Gepubliceerd op 21-01-2020

ARCHIEFWEZEN

betekenis & definitie

Het toezicht op en het bewaren van archieven van de overheid is thans geregeld volgens de Archiefwet van 1962. Deze onderscheidt rijksarchiefbewaarplaatsen (voor rijksarchieven en die van de provincie van 50 jaar en ouder) en gemeentelijke archiefbewaarplaatsen.
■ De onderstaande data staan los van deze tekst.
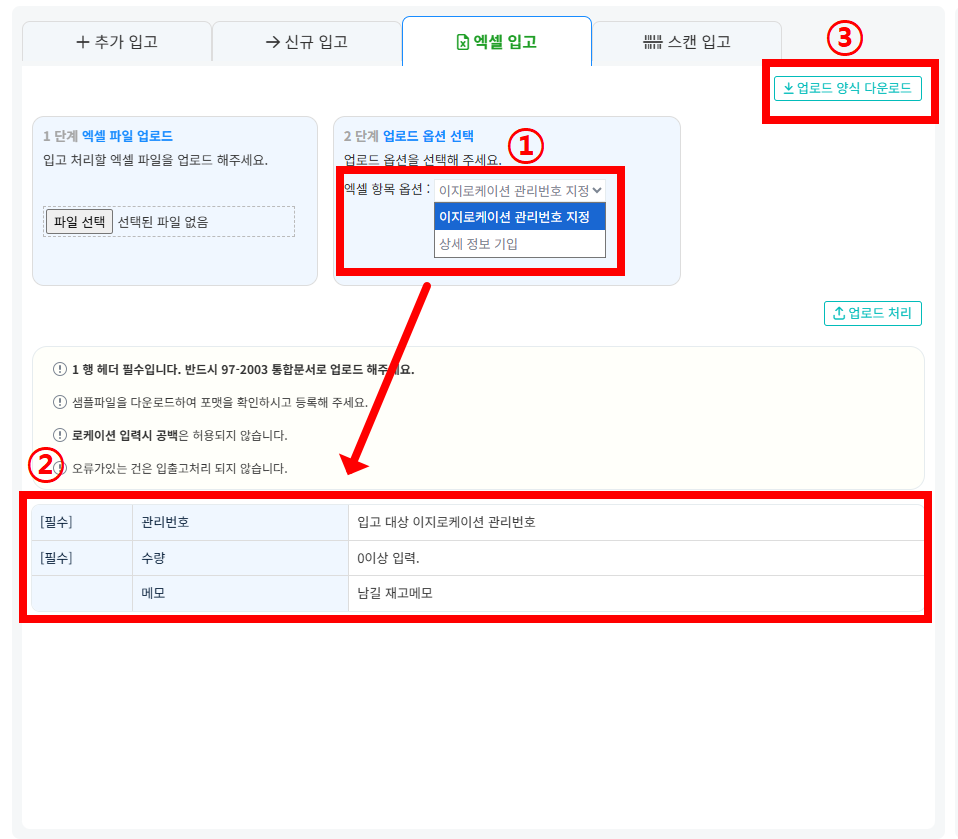Choose 상세 정보 기입 option
The width and height of the screenshot is (958, 839).
pos(519,244)
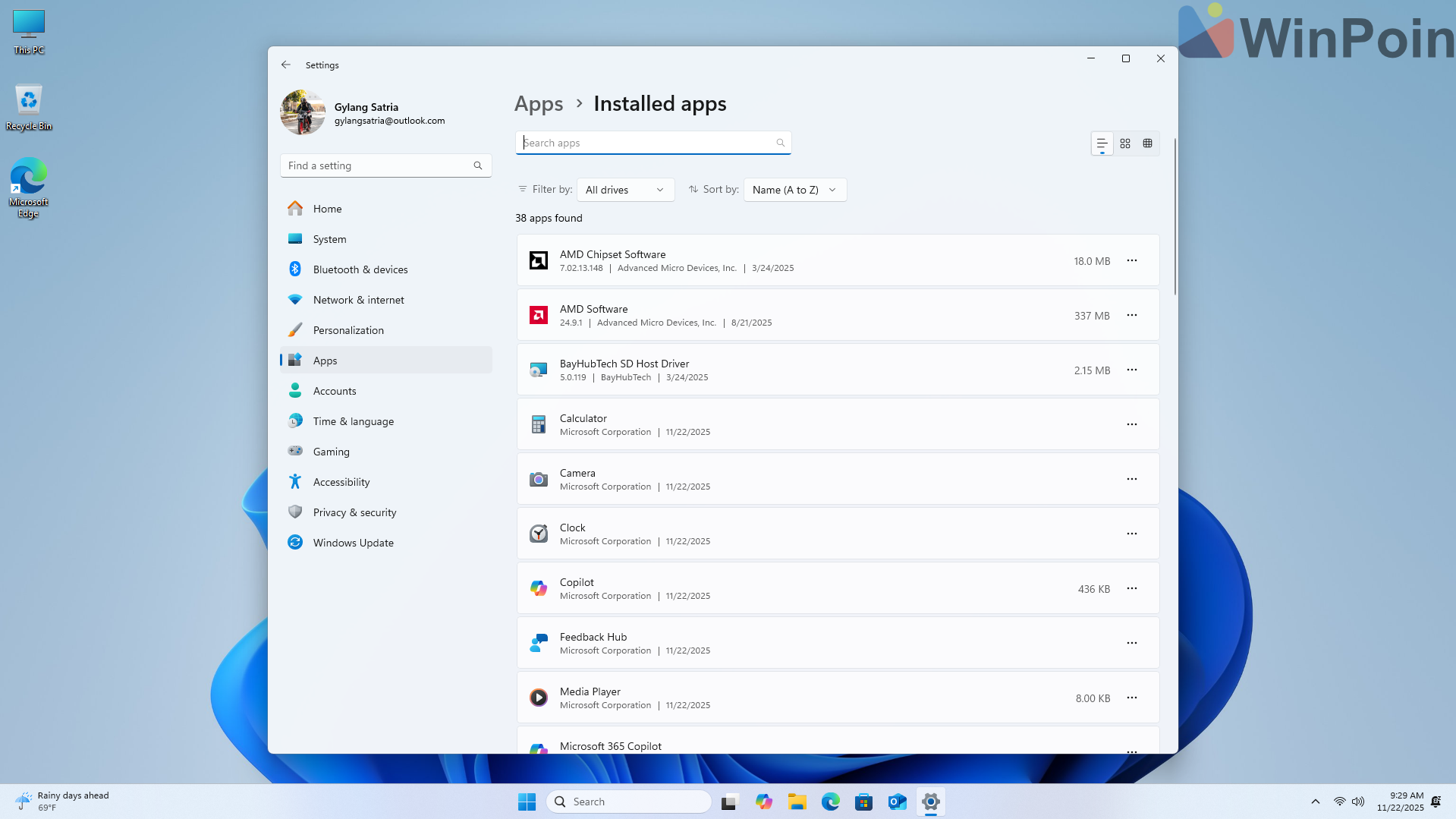Open more options for Copilot app
Viewport: 1456px width, 819px height.
[1131, 588]
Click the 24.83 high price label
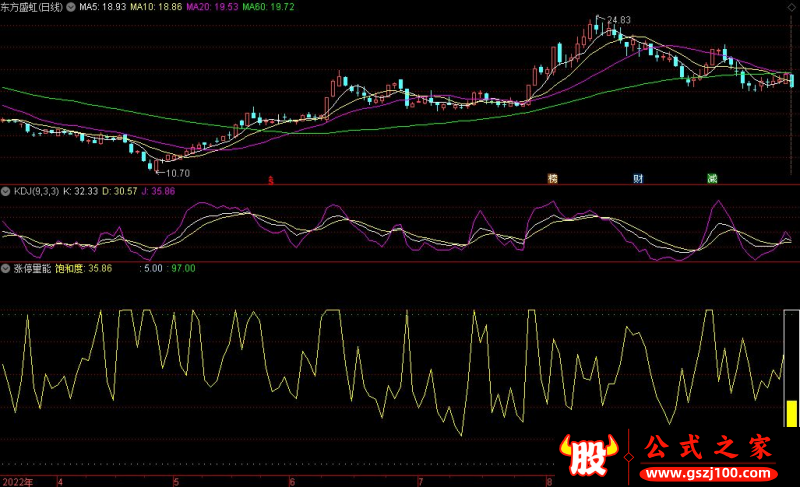The image size is (800, 487). pos(619,20)
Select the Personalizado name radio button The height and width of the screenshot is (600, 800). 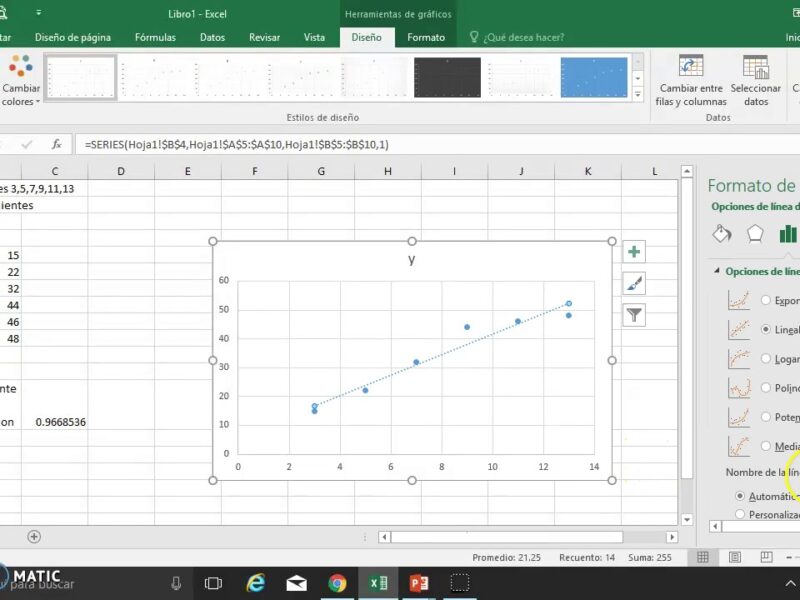point(740,514)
Kleinere gemeenten kunnen de zorg voor archieven opdragen aan een gemeenschappelijke streekarchivaris. Het toezicht op de waterschaps-, provinciale en gemeentelijke archieven van jonger dan 50 jaar is opgedragen aan de provinciaal inspecteur der archieven (in Frl. sedert 1972 drs.

J. D.

Winsemius, geb. 1943 te Sneek; daarvoor de rijksarchivaris in de prov. Friesland).Rijksarchief in de provincie Friesland Op 1-5-1886 werd de eerste rijksarchivaris, tevens bibliothecaris van de Provinciale Bibliotheek, benoemd: mr. J.L. Berns. Daarvoor waren er sedert 1840 provinciale archivarissen geweest. Het rijksarchief is sedert 1897 gehuisvest in de Kanselarij te Leeuwarden, een gebouw dat niet aan alle te stellen eisen voldoet want het heeft veel te hoge depotvertrekken en mist een brandvrije bewaarplaats. Tot 1966 was ook de Provinciale Bibliotheek in de Rijkskanselarij gehuisvest.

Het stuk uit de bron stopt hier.